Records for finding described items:

------------------------------------

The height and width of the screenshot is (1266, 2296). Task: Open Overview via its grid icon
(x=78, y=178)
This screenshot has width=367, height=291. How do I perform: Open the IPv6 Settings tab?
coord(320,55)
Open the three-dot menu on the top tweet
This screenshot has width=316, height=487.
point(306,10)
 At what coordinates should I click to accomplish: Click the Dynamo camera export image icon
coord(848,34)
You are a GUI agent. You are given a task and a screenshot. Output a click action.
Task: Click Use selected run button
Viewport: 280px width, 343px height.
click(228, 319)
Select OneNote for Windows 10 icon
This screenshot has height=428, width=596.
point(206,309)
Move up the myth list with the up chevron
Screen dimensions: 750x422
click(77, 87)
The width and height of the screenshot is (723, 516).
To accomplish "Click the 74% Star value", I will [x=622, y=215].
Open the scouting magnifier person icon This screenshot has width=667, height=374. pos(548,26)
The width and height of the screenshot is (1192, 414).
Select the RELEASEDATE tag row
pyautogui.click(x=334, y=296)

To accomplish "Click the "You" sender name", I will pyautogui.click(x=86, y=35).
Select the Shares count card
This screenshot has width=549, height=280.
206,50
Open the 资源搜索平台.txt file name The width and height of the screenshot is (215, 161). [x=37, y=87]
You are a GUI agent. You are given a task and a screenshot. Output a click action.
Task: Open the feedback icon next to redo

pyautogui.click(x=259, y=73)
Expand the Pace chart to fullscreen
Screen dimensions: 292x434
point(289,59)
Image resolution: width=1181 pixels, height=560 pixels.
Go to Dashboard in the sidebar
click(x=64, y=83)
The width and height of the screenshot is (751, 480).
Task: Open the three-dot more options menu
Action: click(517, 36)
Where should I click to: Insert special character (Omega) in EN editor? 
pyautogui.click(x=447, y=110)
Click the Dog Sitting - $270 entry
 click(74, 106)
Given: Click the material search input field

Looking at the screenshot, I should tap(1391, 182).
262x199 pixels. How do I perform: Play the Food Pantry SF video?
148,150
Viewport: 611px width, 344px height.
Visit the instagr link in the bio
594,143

------------------------------------

Rewrite the part of the listing that opens with the line containing "Move up the myth list with the up chevron" and closes with the line containing "pyautogui.click(x=334, y=296)". Keep every line, requests included, but multiply each click coordinate in the answers by 1.05 and round to whole numbers, with halves going up.

* Task result
Move up the myth list with the up chevron
Screen dimensions: 750x422
click(81, 91)
The width and height of the screenshot is (723, 516).
To accomplish "Click the 74% Star value", I will [x=653, y=226].
Open the scouting magnifier person icon This screenshot has width=667, height=374. pos(575,27)
The width and height of the screenshot is (1192, 414).
Select the RELEASEDATE tag row
pyautogui.click(x=351, y=311)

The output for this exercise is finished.